* [Data records]
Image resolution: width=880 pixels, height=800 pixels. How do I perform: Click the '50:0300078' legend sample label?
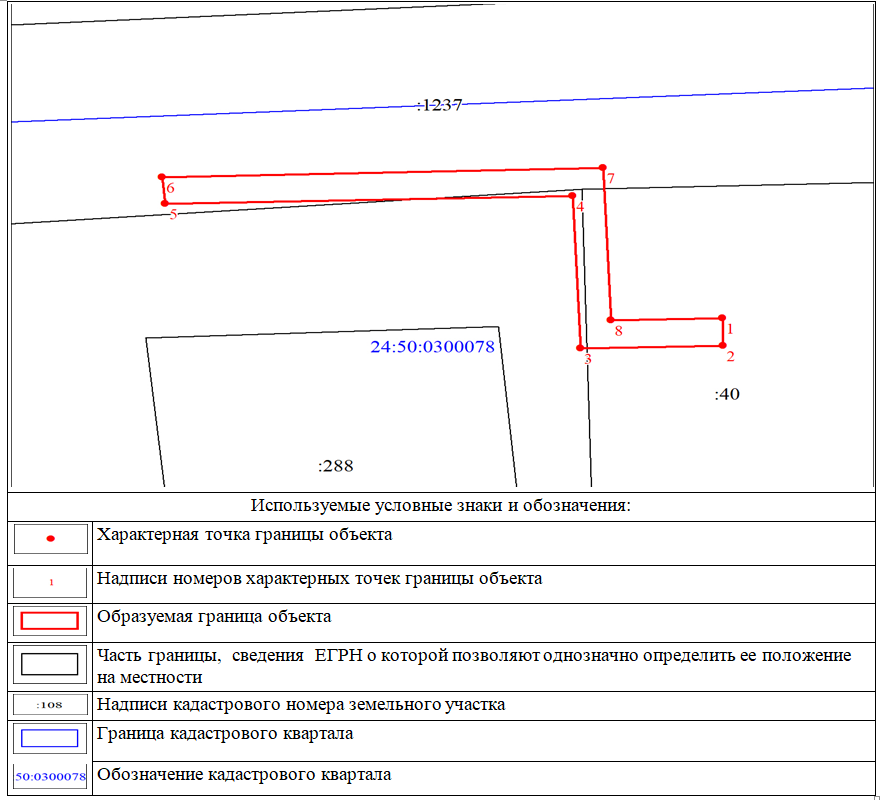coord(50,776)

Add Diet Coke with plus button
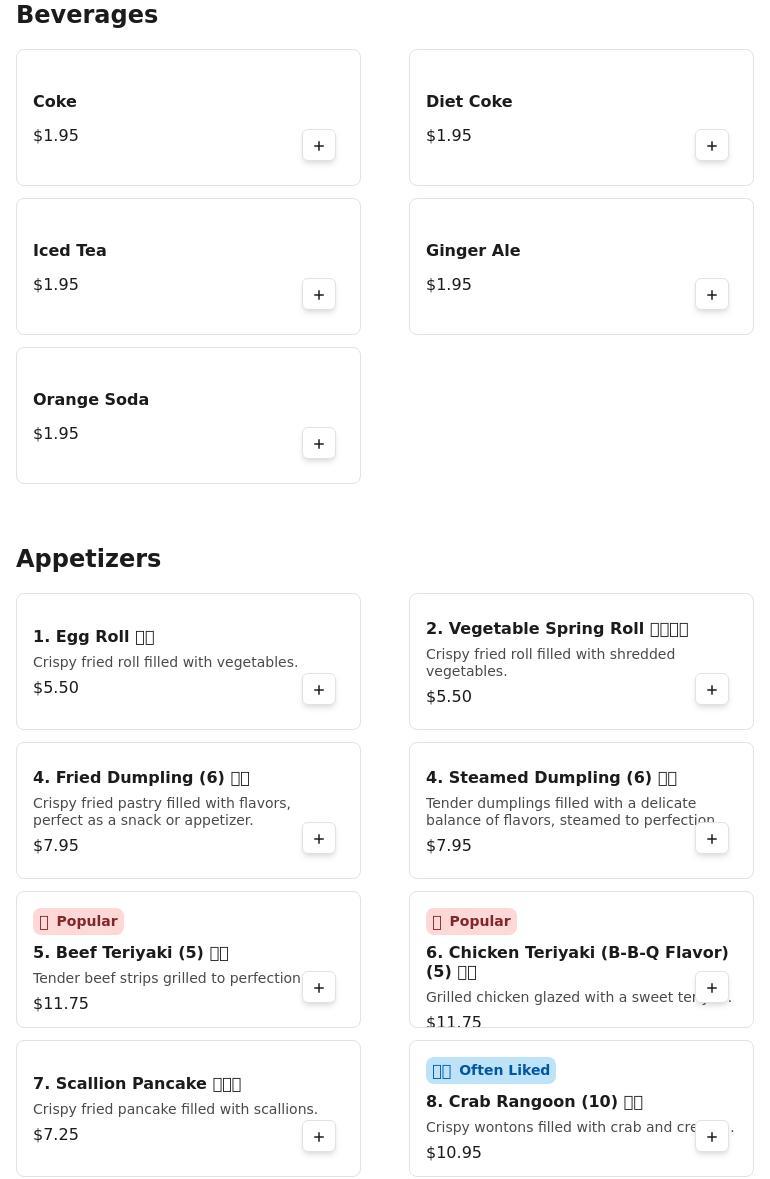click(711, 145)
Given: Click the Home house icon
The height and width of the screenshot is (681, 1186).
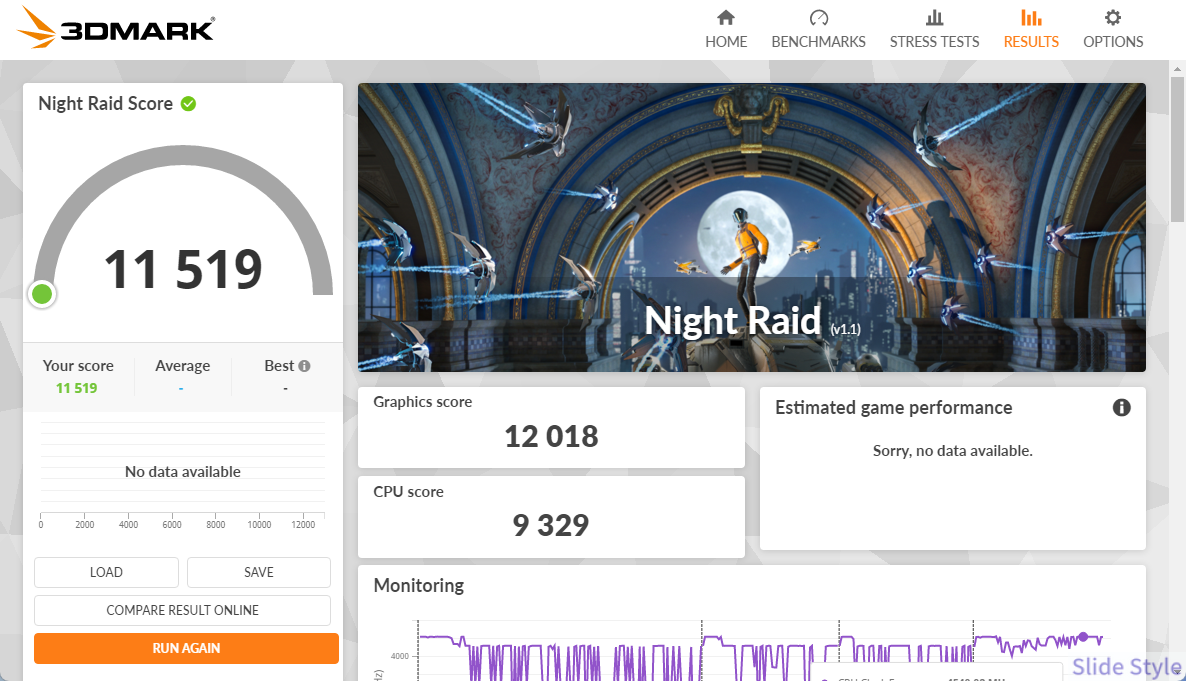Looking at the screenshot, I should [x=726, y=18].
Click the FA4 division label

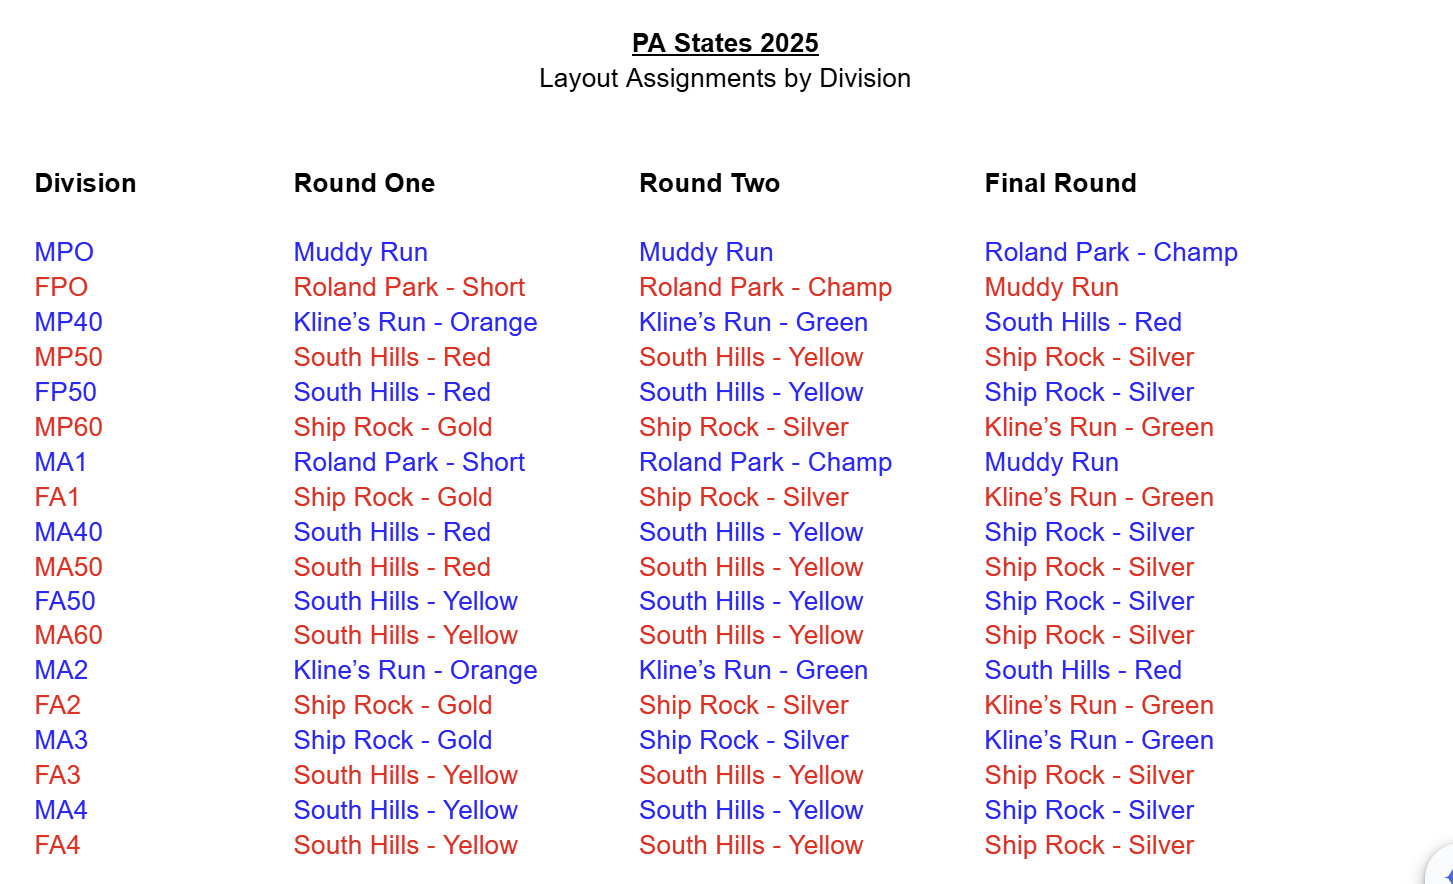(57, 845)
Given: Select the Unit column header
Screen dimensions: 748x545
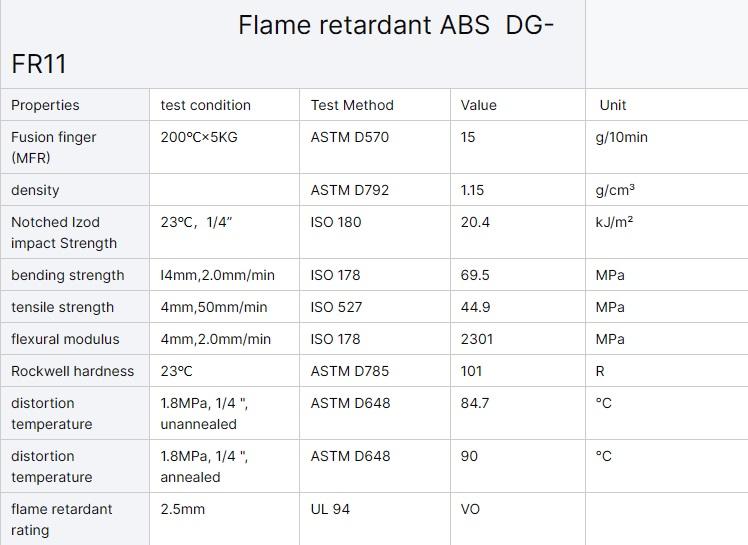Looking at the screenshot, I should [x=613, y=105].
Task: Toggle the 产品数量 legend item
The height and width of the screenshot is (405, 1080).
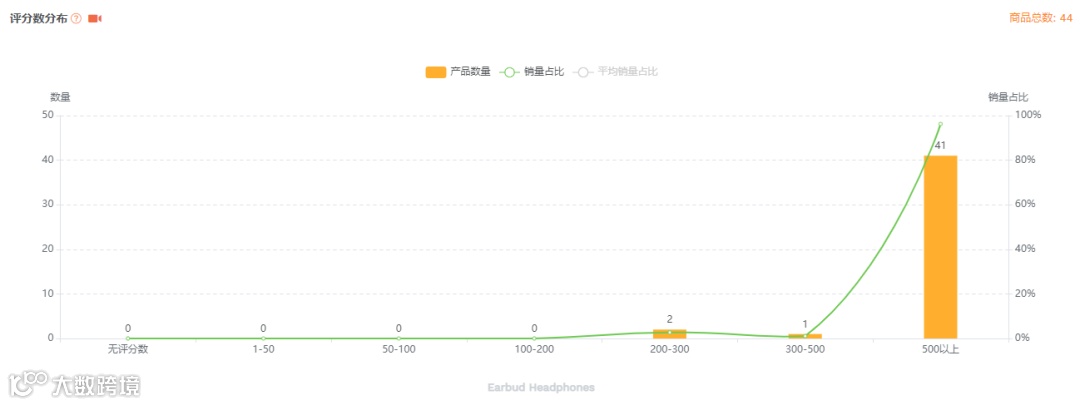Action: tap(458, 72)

* * *

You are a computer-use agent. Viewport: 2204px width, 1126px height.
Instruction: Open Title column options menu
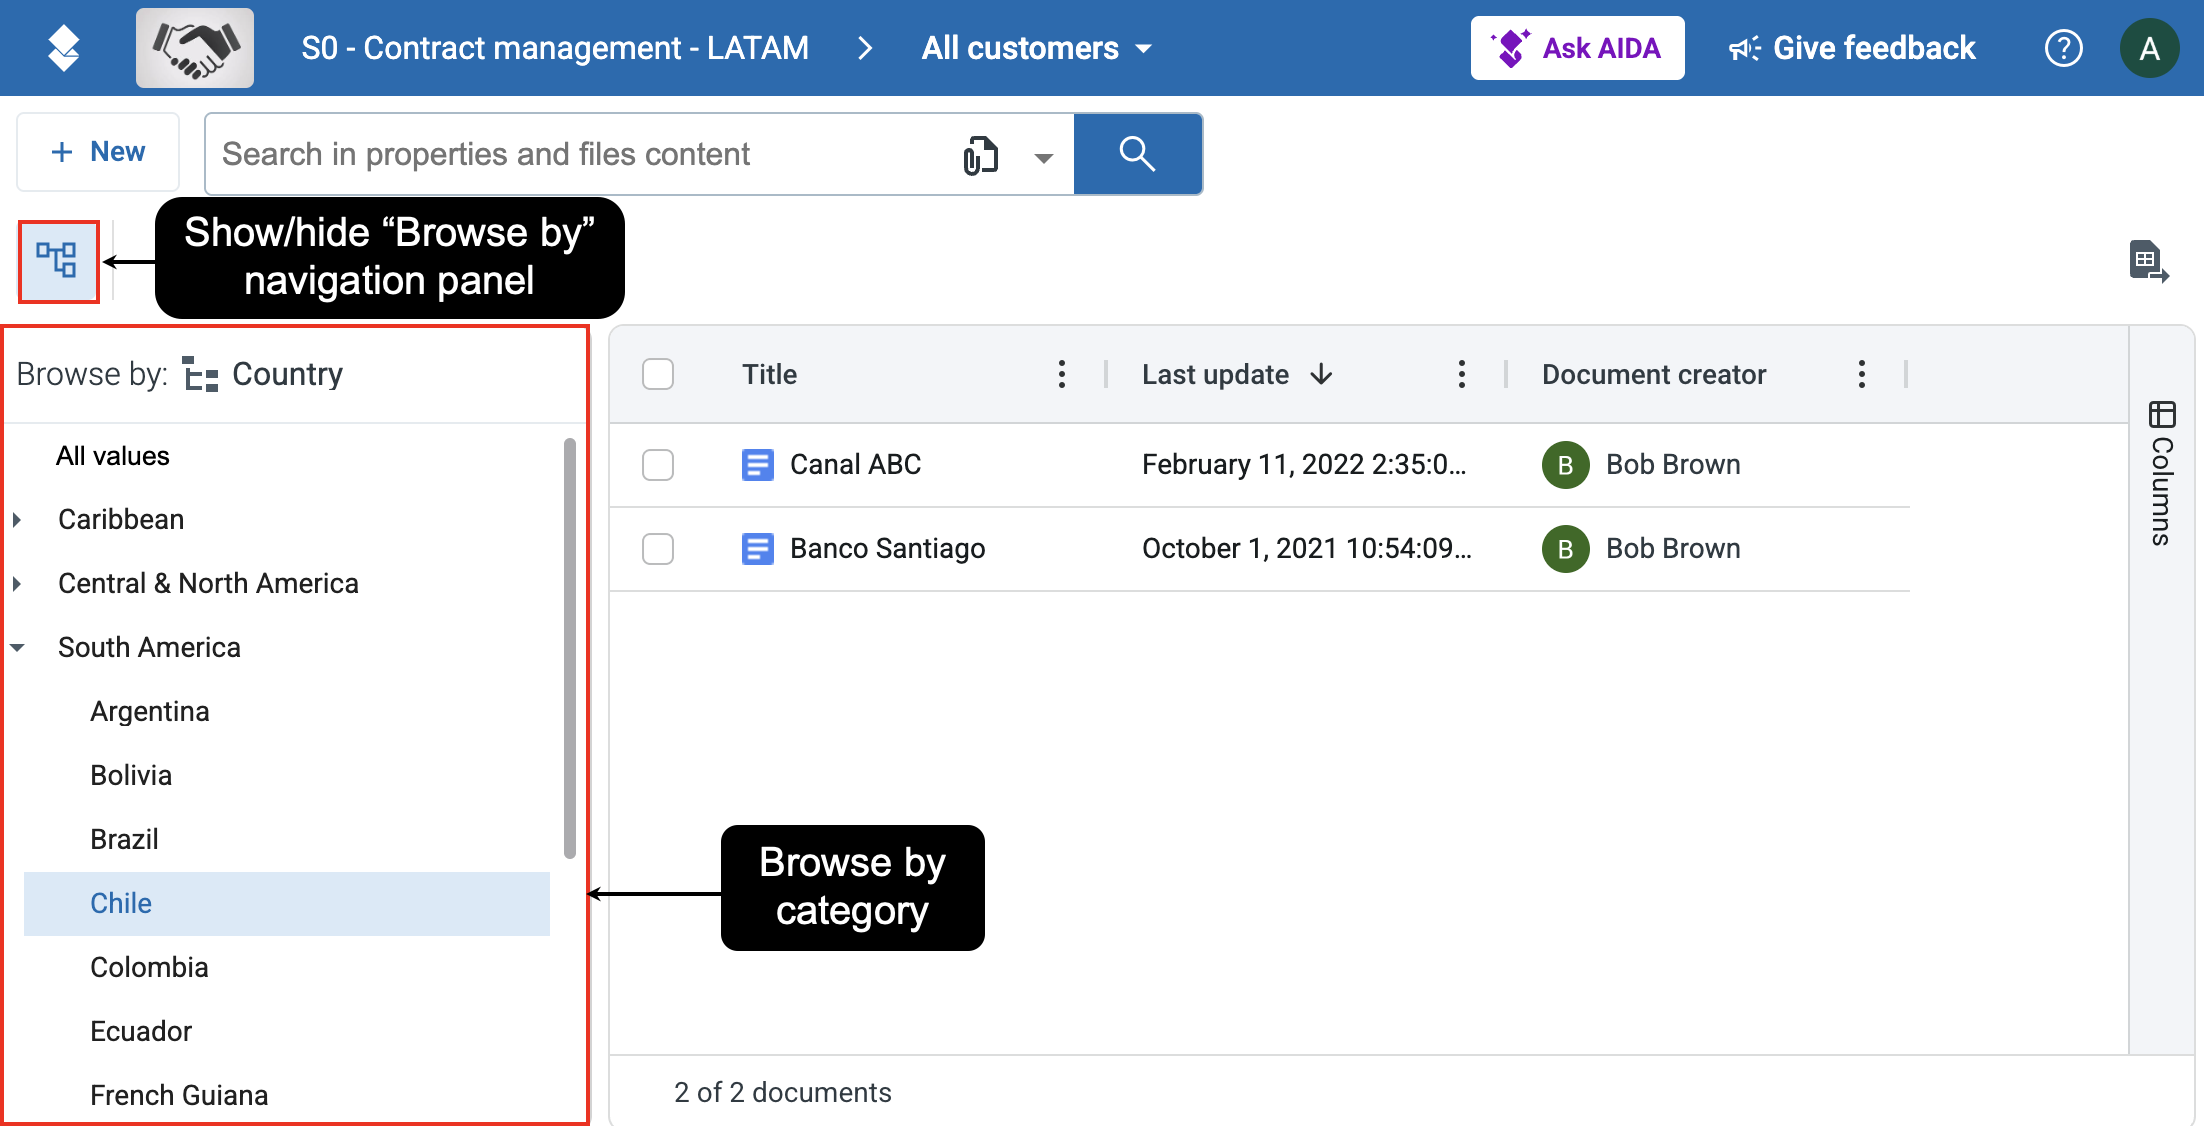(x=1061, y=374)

* [Task goal] Copy out every line from the data above that has "Given" in it.

* [Result of this exercise]
Given: Click the Home house icon
Given: Select the Unit column header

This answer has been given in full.